La véritable nouveauté de cette réforme, c’est que tout le monde y trouve son compte en partie. Le pouvoir des citoyens en premier qui se trouve renforcé avec par exemple les référendums d’initiatives populaires rendus possibles. Les pouvoir du parlement lui aussi se trouvent renforcés même si ceux qui le souhaitaient voulaient aller plus loin. Et enfin le pouvoir du président de la république. Par contre Les frilosités des sénateurs  seniors avancés, les freins des gaullistes conservateurs qui ne veulent jamais toucher à rien de ce qui s’était fait il y a cinquante ans, les querelles de basse politique des socialistes, tout cela à contribué à faire de cette réforme une réforme en demi teinte. Mais avant tout il faut saluer l’opiniâtreté de ceux qui l’ont menée à terme, avec en tête le président de la république. Il faut le reconnaître, il s’est investi personnellement dans cette affaire, avec les risques que cela comportait.

Par contre dans les jours qui ont précédé ce vote on a vu des choses qui sont bien déplorables et qui nous montrent le mauvais côté de la politique. Le PS tout d’abord dont nombre de ses élus affirmaient que cette réforme allait dans le bons sens. Même si elle était insuffisante était-il intelligent de voter NON. Les électeurs de ce parti ne doivent plus rien comprendre et maintenant que la réforme est passée, les querelles vont recommencer de plus belle.  On va voir les décomptes pour savoir qui est responsable (peut-être que Jacques Lang va être exclu) et les chamailleries après un nouvel échec ne présage rien de bon.

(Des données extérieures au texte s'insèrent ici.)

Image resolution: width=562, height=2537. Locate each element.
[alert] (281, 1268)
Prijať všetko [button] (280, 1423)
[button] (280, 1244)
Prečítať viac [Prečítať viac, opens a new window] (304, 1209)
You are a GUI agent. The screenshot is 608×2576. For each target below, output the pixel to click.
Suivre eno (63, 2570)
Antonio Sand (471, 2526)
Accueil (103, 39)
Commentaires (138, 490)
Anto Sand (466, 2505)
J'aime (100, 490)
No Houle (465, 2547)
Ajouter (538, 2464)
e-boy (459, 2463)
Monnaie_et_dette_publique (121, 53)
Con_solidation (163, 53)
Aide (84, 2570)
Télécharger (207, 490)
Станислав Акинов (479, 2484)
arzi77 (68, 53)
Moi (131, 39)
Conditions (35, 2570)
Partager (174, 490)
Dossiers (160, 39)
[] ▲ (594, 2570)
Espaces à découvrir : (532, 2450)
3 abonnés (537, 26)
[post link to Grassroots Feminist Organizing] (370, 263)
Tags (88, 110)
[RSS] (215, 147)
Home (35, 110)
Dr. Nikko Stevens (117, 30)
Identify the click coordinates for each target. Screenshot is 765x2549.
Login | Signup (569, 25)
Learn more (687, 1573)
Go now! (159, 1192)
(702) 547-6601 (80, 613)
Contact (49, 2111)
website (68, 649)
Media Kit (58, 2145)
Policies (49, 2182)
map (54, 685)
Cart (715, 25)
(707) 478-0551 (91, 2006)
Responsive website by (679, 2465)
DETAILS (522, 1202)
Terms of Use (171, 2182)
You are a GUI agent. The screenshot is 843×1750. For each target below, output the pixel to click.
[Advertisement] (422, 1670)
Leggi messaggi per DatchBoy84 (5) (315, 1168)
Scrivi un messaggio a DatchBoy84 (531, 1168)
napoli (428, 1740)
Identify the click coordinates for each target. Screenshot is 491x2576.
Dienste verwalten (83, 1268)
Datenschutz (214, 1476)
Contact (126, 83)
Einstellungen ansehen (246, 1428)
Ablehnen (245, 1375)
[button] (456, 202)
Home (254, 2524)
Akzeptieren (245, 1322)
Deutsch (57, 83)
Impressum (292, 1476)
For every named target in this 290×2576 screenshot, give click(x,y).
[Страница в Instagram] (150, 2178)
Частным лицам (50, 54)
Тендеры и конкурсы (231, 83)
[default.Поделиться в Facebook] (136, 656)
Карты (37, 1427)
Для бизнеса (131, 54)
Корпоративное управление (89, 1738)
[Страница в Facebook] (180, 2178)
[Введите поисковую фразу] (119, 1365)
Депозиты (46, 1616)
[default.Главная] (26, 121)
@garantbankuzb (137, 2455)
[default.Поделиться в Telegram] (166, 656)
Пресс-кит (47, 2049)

On a vu aussi des élus de la majorité présidentielle affirmer voter NON, alors que vont-ils devenir ? Seront-ils exclus d’un parti dans lequel ils prennent des positions de refus. Il faut rappeler que dans un parti politique il y a un temps pour les discussions et pour les négociations, où toutes les tendances doivent s’exprimer, mais ensuite vient le temps de la discipline de parti. Sans cela à quoi sert un parti politique, si ceux qui ne sont pas d’accord avec un texte devenu majoritaire font en sorte qu’il chute. Ceux là ont montré de vilaines pratiques qui durent depuis bien trop longtemps. J’espère que bon ordre y sera remis.

Enfin on a vu ce qui est encore plus moche, les tractations, les chantages, les promesses contre une voix. Cela n’est pas une belle image de notre république. Ceux qui ont « vendu leur voix » sont aussi responsables que ceux qui l’ont achetée. Cette pratique est malheureusement courante et les incorruptibles devant leurs idées ne sont pas légion parmi les élus.

Pour terminer il faut citer quand même le PRG qui a eu une attitude responsable, la réforme même insuffisante leur paraissait aller dans le bons sens. La consigne de vote à donc été le OUI ce qui est certainement une des raisons de la victoire. Cette attitude est citoyenne et responsable, je crois qu’il est important de le citer.

Nous avons donc maintenant une nouvelle constitution, notre président peut aller avec plus de sérénité présider l’Europe, mais tous les Français attendent de lui maintenant une véritable campagne de redressement du pouvoir d’achat. J’arrive d’une petite semaine à l’océan, les restaurant sont vides, on voit nettement les difficultés de tous au marché, le moral n’est pas au beau fixe même en vacances.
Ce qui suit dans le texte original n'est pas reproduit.